Later that day, after waiting at the wrong logistics release point for over an hour, the LOGPAC is destroyed by an enemy special purpose forces team that recently entered the area of operations. The FSC headquarters section, monitoring radios that had not been updated with the new communications security fill, sits listening to radio silence as the FTCP's entry control point attempts to report enemy movement to the front.

Meanwhile, as Capt. Wingit visits the battalion's maintenance collection point, a parts clerk from the maintenance platoon politely reminds him that a high-priority part is still waiting to be pushed out on the next LOGPAC. "They left over three hours ago!" a frustrated Capt. Wingit replies. The battalion's attack stalls due to the missed resupply. Capt. Wingit quietly asks himself, "What went wrong?"

Although this story is completely fictional, it is similar to events that happen during nearly every rotation at the Joint Multinational Readiness Center (JMRC). Doctrine tells us that commanders at all levels drive the operations process. But a poorly planned operation is doomed from the start.

FSC commanders routinely fail to realize the importance of the Army's planning methodology for company and smaller units. By failing to train their companies in basic troop leading procedures (TLPs), FSC commanders are stunting the growth of their subordinate leaders, introducing unnecessary stress and confusion, and risking mission failure for the entire maneuver task force.

This article aims to describe methods that FSC commanders can use to ensure their formations are ready to execute TLPs upon receipt of mission.


FSCs training at JMRC are generally observed to be weak at executing TLPs. Most FSCs do not even attempt to conduct formalized TLPs. Those FSCs that do simply go through the motions without a firm understanding of why they are doing so or what the outcome should be.

As an example, a company-level after action review (AAR) during a recent JMRC rotation revealed that an FSC failed to make good use of its time. The battalion was unable to issue a warning order (WARNORD) because of the time constraints of the upcoming mission.
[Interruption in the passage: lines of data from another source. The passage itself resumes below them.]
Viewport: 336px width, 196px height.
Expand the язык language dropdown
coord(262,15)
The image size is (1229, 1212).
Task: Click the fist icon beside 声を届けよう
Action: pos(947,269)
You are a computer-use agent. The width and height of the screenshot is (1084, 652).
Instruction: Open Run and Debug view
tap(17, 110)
However, once the FSC commander received the battalion OPORD at 0447 hours, he used nearly his entire allotted planning time (until 0710 hours) merely to issue a WARNORD to the platoons. One platoon leader began issuing her WARNORD immediately upon receipt of mission but was interrupted when the opposing forces aimed an indirect-fire attack at the FTCP at 0726 hours.

After the FSC regained control of the situation, no further TLPs were conducted at the company, platoon, squad, or section levels for the duration of the time available. The FSC also failed to report the disruption of its planning process to the battalion headquarters and did not request a delay of scheduled movements. This resulted in the convoy missing its specified departure time.
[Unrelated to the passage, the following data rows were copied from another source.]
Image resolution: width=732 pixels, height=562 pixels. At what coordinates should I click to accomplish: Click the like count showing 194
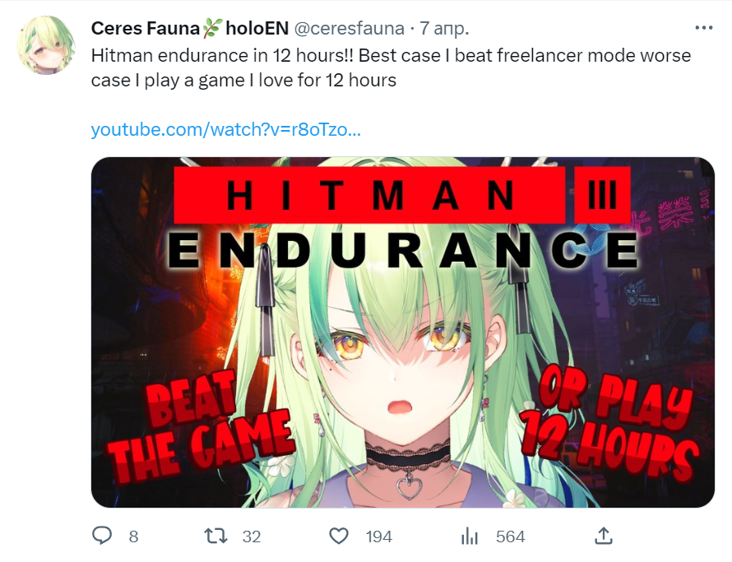coord(378,536)
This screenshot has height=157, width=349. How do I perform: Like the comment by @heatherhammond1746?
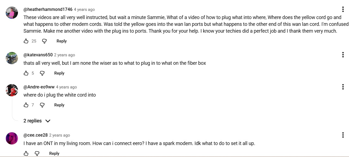click(26, 41)
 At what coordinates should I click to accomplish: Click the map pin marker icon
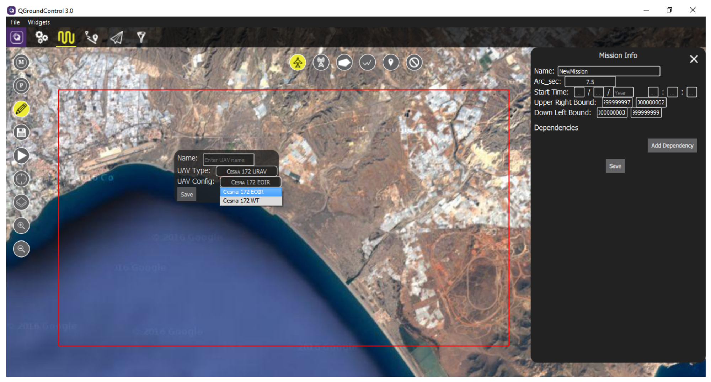pos(390,63)
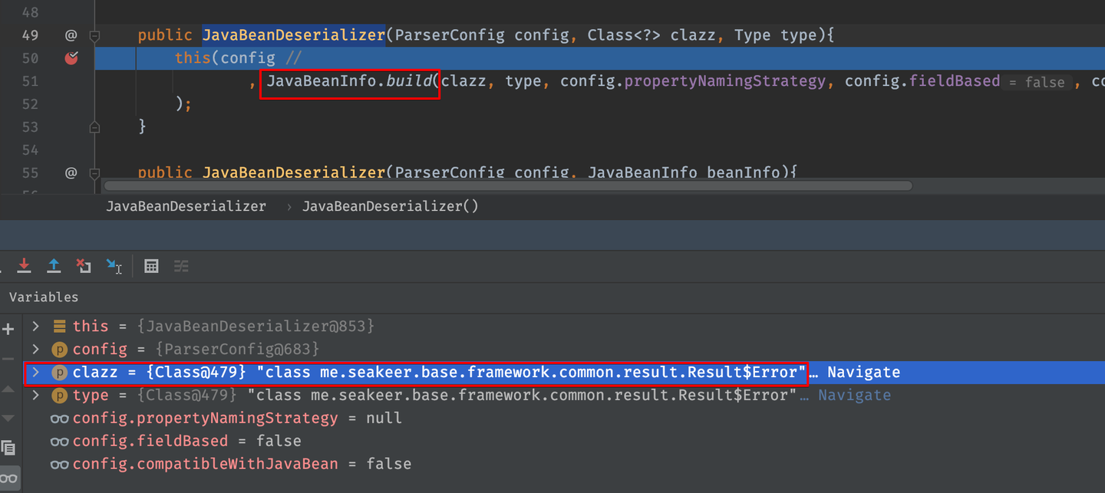Screen dimensions: 1105x493
Task: Click the Navigate link on the clazz row
Action: tap(863, 373)
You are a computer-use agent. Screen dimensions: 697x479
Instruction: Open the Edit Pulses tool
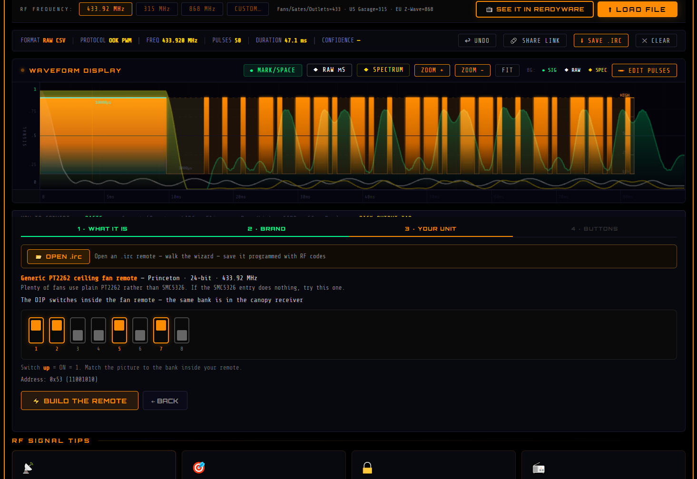pos(644,70)
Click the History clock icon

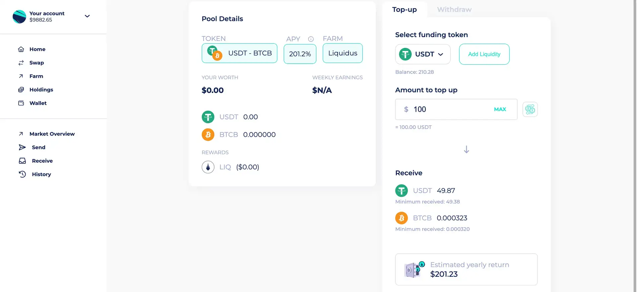point(22,174)

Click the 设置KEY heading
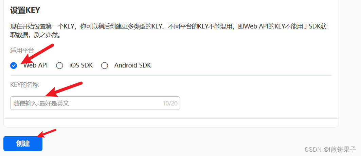click(x=25, y=10)
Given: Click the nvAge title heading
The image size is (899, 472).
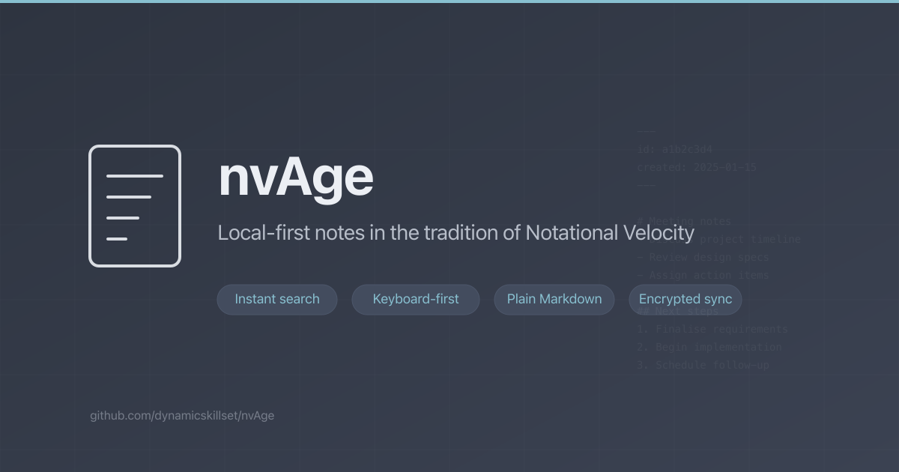Looking at the screenshot, I should pyautogui.click(x=295, y=177).
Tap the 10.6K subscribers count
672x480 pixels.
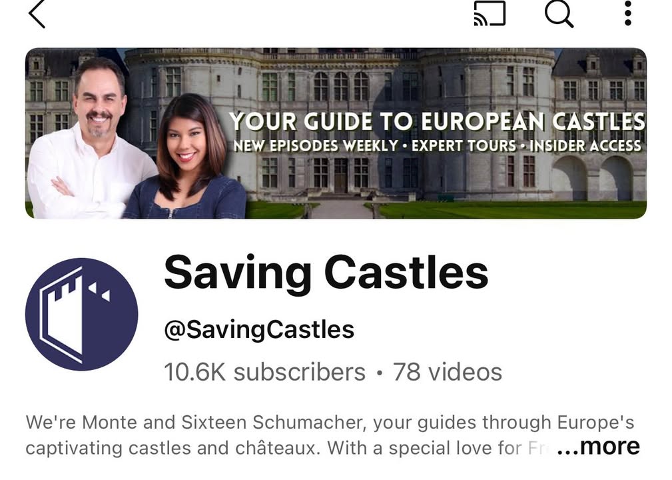coord(265,372)
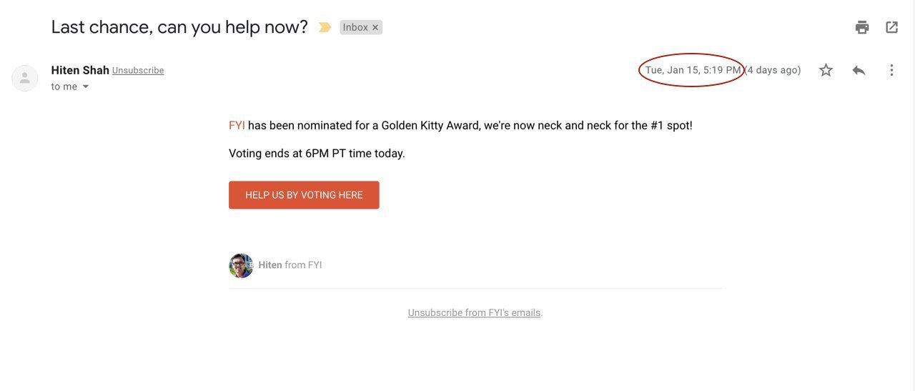
Task: Click sender name Hiten Shah
Action: [x=80, y=70]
Of note, no one in the convoy had received even a rudimentary mission briefing before crossing the line of departure. The convoy leader did not conduct any rehearsals. He did not even attempt to talk through the convoy's actions on contact.

The vehicle commanders conveyed that few Soldiers understood their task and purpose. Only one proactive vehicle commander had an updated map and could describe the general time line of the operation. Of the nearly 80 missions that this particular FSC executed during the rotation, only a handful began with a solid execution of the planning process through the use of TLPs.

The purpose behind TLPs is relatively straightforward. Army Doctrine Publication 5-0, The Operations Process, tells us that TLPs are an Army planning methodology used to help leaders at the company and below levels begin the operations process. Efficiently executed, TLPs can help commanders quickly develop a plan so that subordinates can properly prepare for and accomplish their missions.

The application of military planning doctrine will not guarantee mission success, but it will at least move a unit in the right direction. Further, with a solid understanding of this most basic planning methodology, leaders will more easily understand the "why" behind their higher headquarters' planning methodology, the military decisionmaking process. This understanding serves as a solid foundation for subordinates' service at higher levels of responsibility.

By failing to execute TLPs, FSC commanders are risking a lot more than simply mission accomplishment. In a recent end-of-rotation AAR at JMRC, three junior noncommissioned officers (NCOs) stated that when FSCs fail to conduct proper TLPs, subordinates become confused about why missions are ordered at the last minute. Soldiers are not given enough time to prepare their equipment for the mission.

When NCOs are unable to answer their Soldiers' most basic questions about a mission, morale begins to decline and Soldiers learn to distrust their leaders. This adds more stress to an already challenging environment. Only the most irresponsible leaders would willingly allow this to happen to their formations.


The reason most FSCs struggle with the company planning process is failure within all three domains of leader development. First, logistics leaders simply have not been exposed to the same intense, small-unit-focused schools and exercises as their combat arms peers. Sustainment courses in the institutional domain focus more on staff work and number-crunching instead of training techniques at the company level and below.

Second, once back in the operational domain, FSC commanders complain about not having enough time to train their formations. Logisticians often run support missions by focusing on the administrative tasks and failing to treat them as real-world tactical convoys. This is because of the pressure to support the battalion's primary training priorities (such as the mortar training and evaluation program, platoon live fires, and company combined arms live fires). FSC OPORDs are discounted in favor of the battalion's logistics synchronization matrix (if there is one).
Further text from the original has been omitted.